→ **Task prompt**
Type out the entries again, matching each one exactly.
:: Data section ::
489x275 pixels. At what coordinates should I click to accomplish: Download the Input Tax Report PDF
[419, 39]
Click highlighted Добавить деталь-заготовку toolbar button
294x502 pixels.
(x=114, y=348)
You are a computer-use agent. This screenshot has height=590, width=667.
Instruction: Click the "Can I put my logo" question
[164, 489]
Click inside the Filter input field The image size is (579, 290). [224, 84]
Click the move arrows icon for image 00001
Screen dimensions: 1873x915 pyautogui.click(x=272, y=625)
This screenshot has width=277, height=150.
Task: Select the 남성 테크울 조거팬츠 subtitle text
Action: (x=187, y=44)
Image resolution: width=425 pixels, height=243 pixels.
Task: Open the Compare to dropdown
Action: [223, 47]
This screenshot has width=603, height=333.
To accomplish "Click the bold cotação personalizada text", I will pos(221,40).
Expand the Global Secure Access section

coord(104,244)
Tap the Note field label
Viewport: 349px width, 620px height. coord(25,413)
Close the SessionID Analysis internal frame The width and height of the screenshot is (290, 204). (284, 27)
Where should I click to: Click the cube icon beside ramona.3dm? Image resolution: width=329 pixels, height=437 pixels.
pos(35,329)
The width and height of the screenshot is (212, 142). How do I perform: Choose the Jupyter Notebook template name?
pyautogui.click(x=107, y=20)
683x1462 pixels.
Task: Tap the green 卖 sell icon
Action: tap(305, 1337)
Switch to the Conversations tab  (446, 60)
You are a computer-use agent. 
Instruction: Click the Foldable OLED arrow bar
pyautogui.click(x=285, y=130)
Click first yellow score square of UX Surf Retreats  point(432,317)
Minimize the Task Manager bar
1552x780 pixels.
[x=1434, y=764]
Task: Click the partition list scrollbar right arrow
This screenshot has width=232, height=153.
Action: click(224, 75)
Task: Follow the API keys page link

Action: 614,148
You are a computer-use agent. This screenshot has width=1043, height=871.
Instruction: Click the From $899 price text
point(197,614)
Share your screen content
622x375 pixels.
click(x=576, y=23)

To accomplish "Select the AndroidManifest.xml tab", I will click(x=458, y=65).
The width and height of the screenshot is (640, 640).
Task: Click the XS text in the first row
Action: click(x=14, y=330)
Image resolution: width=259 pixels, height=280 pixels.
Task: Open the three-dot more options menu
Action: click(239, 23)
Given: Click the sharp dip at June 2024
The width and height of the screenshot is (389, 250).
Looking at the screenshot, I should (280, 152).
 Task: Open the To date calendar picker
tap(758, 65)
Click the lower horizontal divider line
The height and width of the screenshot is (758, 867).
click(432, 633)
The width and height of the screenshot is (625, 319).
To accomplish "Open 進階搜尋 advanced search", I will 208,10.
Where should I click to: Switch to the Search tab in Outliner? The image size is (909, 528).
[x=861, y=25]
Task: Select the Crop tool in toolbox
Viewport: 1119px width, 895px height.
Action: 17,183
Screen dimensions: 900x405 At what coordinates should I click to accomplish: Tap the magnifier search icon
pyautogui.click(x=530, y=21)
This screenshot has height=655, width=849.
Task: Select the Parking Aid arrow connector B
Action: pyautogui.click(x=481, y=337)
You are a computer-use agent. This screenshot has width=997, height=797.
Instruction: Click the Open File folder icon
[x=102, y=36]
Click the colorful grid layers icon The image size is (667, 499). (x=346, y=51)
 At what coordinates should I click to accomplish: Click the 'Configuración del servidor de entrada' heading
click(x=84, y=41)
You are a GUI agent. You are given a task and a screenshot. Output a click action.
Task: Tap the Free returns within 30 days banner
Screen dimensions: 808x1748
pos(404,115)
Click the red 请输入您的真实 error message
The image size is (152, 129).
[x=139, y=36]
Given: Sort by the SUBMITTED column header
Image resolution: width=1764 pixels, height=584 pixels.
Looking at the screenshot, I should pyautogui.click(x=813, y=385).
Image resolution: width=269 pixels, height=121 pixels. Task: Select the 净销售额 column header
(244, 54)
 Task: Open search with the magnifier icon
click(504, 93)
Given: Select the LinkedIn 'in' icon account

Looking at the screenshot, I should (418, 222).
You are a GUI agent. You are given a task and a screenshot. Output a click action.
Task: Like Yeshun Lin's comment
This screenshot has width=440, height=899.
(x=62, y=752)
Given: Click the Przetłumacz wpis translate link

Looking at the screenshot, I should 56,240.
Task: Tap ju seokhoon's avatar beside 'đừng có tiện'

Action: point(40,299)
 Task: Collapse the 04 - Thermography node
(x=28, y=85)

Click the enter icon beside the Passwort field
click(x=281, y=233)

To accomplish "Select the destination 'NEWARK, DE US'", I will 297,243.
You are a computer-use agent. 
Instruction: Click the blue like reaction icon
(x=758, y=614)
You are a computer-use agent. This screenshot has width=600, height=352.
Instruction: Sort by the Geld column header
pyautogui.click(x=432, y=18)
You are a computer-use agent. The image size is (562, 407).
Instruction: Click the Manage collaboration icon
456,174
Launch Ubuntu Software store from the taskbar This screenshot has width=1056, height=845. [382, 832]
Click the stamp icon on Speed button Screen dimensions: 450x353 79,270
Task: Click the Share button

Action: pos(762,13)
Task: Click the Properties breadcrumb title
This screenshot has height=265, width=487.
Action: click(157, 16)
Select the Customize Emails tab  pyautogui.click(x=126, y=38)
:::
→ **Response area**
489x275 pixels. At what coordinates should I click to accomplish: Download the Input Tax Report PDF
[419, 39]
Click highlighted Добавить деталь-заготовку toolbar button
294x502 pixels.
(x=114, y=348)
You are a computer-use agent. This screenshot has height=590, width=667.
Instruction: Click the "Can I put my logo" question
[164, 489]
Click inside the Filter input field The image size is (579, 290). [224, 84]
Click the move arrows icon for image 00001
Screen dimensions: 1873x915 pyautogui.click(x=272, y=625)
This screenshot has width=277, height=150.
Task: Select the 남성 테크울 조거팬츠 subtitle text
Action: (x=187, y=44)
Image resolution: width=425 pixels, height=243 pixels.
Task: Open the Compare to dropdown
Action: [223, 47]
This screenshot has width=603, height=333.
To accomplish "Click the bold cotação personalizada text", I will pos(221,40).
Expand the Global Secure Access section

coord(104,244)
Tap the Note field label
Viewport: 349px width, 620px height. coord(25,413)
Close the SessionID Analysis internal frame The width and height of the screenshot is (290, 204). (284, 27)
Where should I click to: Click the cube icon beside ramona.3dm? Image resolution: width=329 pixels, height=437 pixels.
pos(35,329)
The width and height of the screenshot is (212, 142). How do I perform: Choose the Jupyter Notebook template name?
pyautogui.click(x=107, y=20)
683x1462 pixels.
Task: Tap the green 卖 sell icon
Action: tap(305, 1337)
Switch to the Conversations tab  (446, 60)
You are a computer-use agent. 
Instruction: Click the Foldable OLED arrow bar
pyautogui.click(x=285, y=130)
Click first yellow score square of UX Surf Retreats  point(432,317)
Minimize the Task Manager bar
1552x780 pixels.
[x=1434, y=764]
Task: Click the partition list scrollbar right arrow
This screenshot has width=232, height=153.
Action: click(224, 75)
Task: Follow the API keys page link

Action: 614,148
You are a computer-use agent. This screenshot has width=1043, height=871.
Instruction: Click the From $899 price text
point(197,614)
Share your screen content
622x375 pixels.
click(x=576, y=23)

To accomplish "Select the AndroidManifest.xml tab", I will click(x=458, y=65).
The width and height of the screenshot is (640, 640).
Task: Click the XS text in the first row
Action: click(x=14, y=330)
Image resolution: width=259 pixels, height=280 pixels.
Task: Open the three-dot more options menu
Action: click(239, 23)
Given: Click the sharp dip at June 2024
The width and height of the screenshot is (389, 250).
Looking at the screenshot, I should (280, 152).
 Task: Open the To date calendar picker
tap(758, 65)
Click the lower horizontal divider line
The height and width of the screenshot is (758, 867).
click(432, 633)
The width and height of the screenshot is (625, 319).
To accomplish "Open 進階搜尋 advanced search", I will 208,10.
Where should I click to: Switch to the Search tab in Outliner? The image size is (909, 528).
[x=861, y=25]
Task: Select the Crop tool in toolbox
Viewport: 1119px width, 895px height.
Action: 17,183
Screen dimensions: 900x405 At what coordinates should I click to accomplish: Tap the magnifier search icon
pyautogui.click(x=530, y=21)
This screenshot has height=655, width=849.
Task: Select the Parking Aid arrow connector B
Action: pyautogui.click(x=481, y=337)
You are a computer-use agent. This screenshot has width=997, height=797.
Instruction: Click the Open File folder icon
[x=102, y=36]
Click the colorful grid layers icon The image size is (667, 499). (x=346, y=51)
 At what coordinates should I click to accomplish: Click the 'Configuración del servidor de entrada' heading
click(x=84, y=41)
You are a GUI agent. You are given a task and a screenshot. Output a click action.
Task: Tap the Free returns within 30 days banner
Screen dimensions: 808x1748
pos(404,115)
Click the red 请输入您的真实 error message
The image size is (152, 129).
[x=139, y=36]
Given: Sort by the SUBMITTED column header
Image resolution: width=1764 pixels, height=584 pixels.
Looking at the screenshot, I should pyautogui.click(x=813, y=385).
Image resolution: width=269 pixels, height=121 pixels. Task: Select the 净销售额 column header
(244, 54)
 Task: Open search with the magnifier icon
click(504, 93)
Given: Select the LinkedIn 'in' icon account

Looking at the screenshot, I should (418, 222).
You are a GUI agent. You are given a task and a screenshot. Output a click action.
Task: Like Yeshun Lin's comment
This screenshot has width=440, height=899.
(x=62, y=752)
Given: Click the Przetłumacz wpis translate link

Looking at the screenshot, I should 56,240.
Task: Tap ju seokhoon's avatar beside 'đừng có tiện'

Action: point(40,299)
 Task: Collapse the 04 - Thermography node
(x=28, y=85)

Click the enter icon beside the Passwort field
click(x=281, y=233)

To accomplish "Select the destination 'NEWARK, DE US'", I will 297,243.
You are a computer-use agent. 
Instruction: Click the blue like reaction icon
(x=758, y=614)
You are a computer-use agent. This screenshot has width=600, height=352.
Instruction: Sort by the Geld column header
pyautogui.click(x=432, y=18)
You are a computer-use agent. The image size is (562, 407).
Instruction: Click the Manage collaboration icon
456,174
Launch Ubuntu Software store from the taskbar This screenshot has width=1056, height=845. [382, 832]
Click the stamp icon on Speed button Screen dimensions: 450x353 79,270
Task: Click the Share button

Action: pos(762,13)
Task: Click the Properties breadcrumb title
This screenshot has height=265, width=487.
Action: click(157, 16)
Select the Customize Emails tab  pyautogui.click(x=126, y=38)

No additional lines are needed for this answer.